On September 12, 1962, John F. Kennedy publicly put the United States on the spot when he declared, “We choose to go to the moon in this decade and do the other things, not because they are easy, but because they are hard, because that goal will serve to organize and measure the best of our energies and skills, because that challenge is one that we are willing to accept…”
NASA made good on Kennedy’s challenge on July 20,1969 when Neil Armstrong and Buzz Aldrin walked on the moon and an audacious achievement was pulled off in less than seven years.
Many people in my country have said that it’s all been downhill for the US since Armstrong’s walk on the moon. They say we have not dared ourselves to be that bold in the following 51 years.
If this assertion is at all accurate, Kennedy would probably say it’s because we have not chosen another moon-shot goal that “would organize and measure the best of our energies and skills…”
Last week, I came across a document in my files titled The Ten-Fold Commitment. It was written by Bill Veltrop.
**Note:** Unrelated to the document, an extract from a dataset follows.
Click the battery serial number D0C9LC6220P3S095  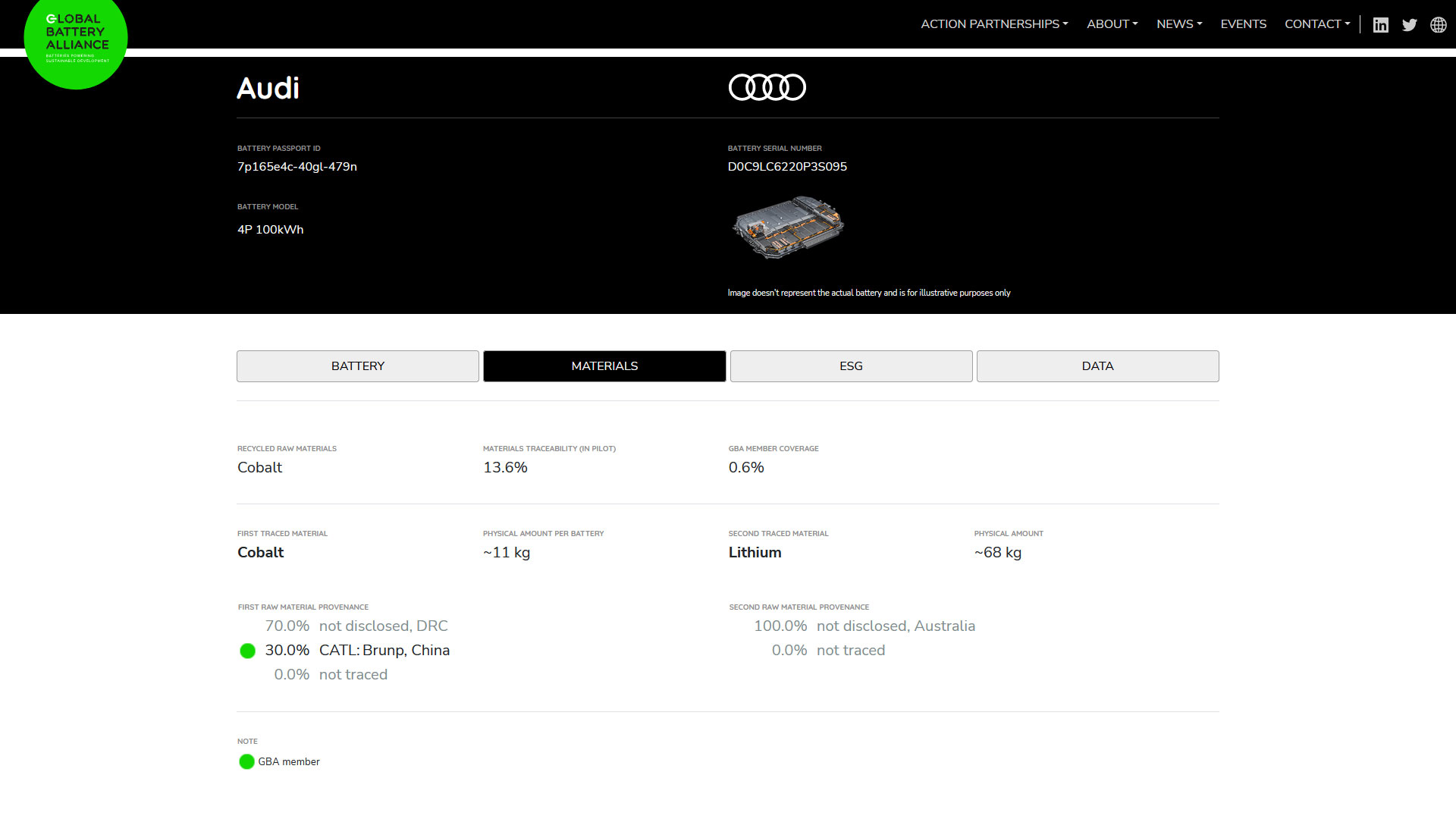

I was introduced to Veltrop and his Ten-Fold Commitment framework in 1990.
He defined a Ten-Fold Commitment as “a commitment to achieving a Ten-Fold increase in one’s capability to make a lasting difference.”
In 1990, I could not grasp that I might be capable of making a ten-fold increase in anything I touched in the world. Work or otherwise. Veltrop’s model intimidated me for a long time but it never left me. I played with it for years but never committed to its rigor. In a way, as Kennedy had identified, I was not willing to do the hard work, and so I never experienced the possibility of marshalling all my energies and skills to make that lasting difference.
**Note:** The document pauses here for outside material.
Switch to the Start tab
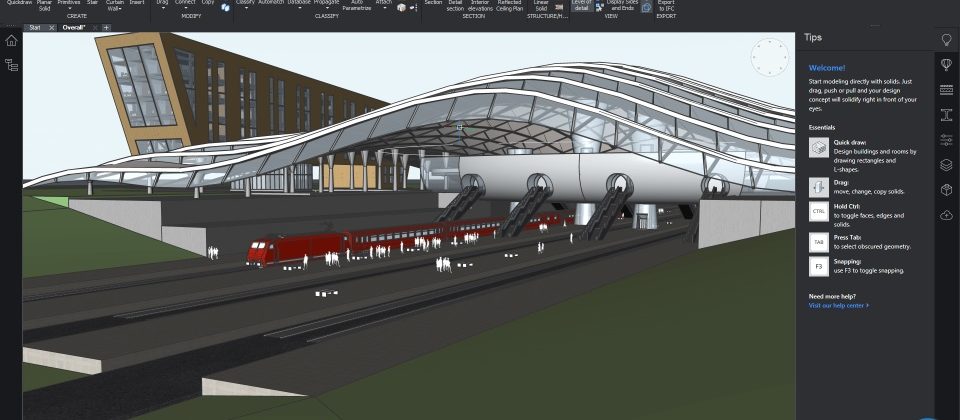 click(x=35, y=27)
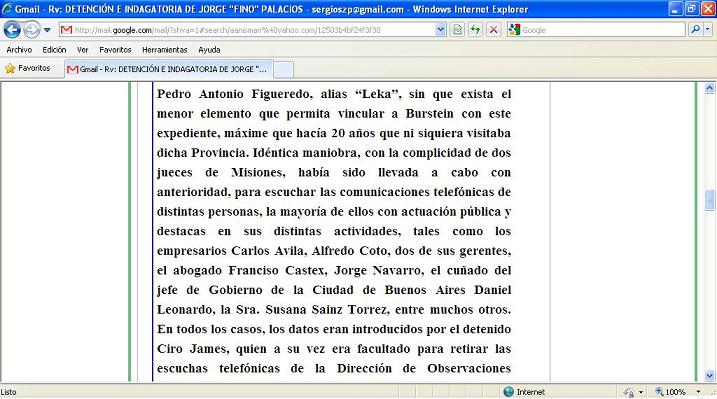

Then along came Covid and the months long stretch of lockdowns, working from home, zoom, zoom and more zoom, and with it all, the sense that life as I had grown used to living was tenuously up for grabs. I am clear there is nothing unique about my experiences during the pandemic; what is unique is my reflections and meaning on what the pandemic and its consequences mean to me.
I am past the halfway point in my career, and the time I have to make a lasting impact is shrinking. My colleague and business partner, Matt Barnaby, would facilitate this reflection with a not-so-gentle probe of: “What?”, “So What?”, “Now What?” Though, on reflection, he’d be tougher on me than he would with his clients and just skip the first two questions.
I have made two clear decisions on how to use myself during what’s left of my professional time.
One is to end my long romance with Adaptive Leadership and get married. Adaptive Leadership was born at Harvard University and it’s fair to say that Adaptive Leadership’s parents are Ron Heifetz and Marty Linsky. I have been a supporter of the Adaptive Leadership frameworks and the need for developing more people who choose to lead and who have the capacity to mobilize others to take on the hardest problems the world faces.
It’s time to get to work helping those people build Adaptive Leadership capacity.
The second decision is my Ten-Fold Commitment: Develop 2000 adaptive leaders around the world by the end of 2026.
I have no clear idea on how to achieve this goal. I know I will need to get some help.
I do know that to pull this off I will need to live by John Kennedy’s declaration that doing the hard work will organize and measure all of my energies and skills.
I wonder if NASA has any unused Saturn V rockets laying around?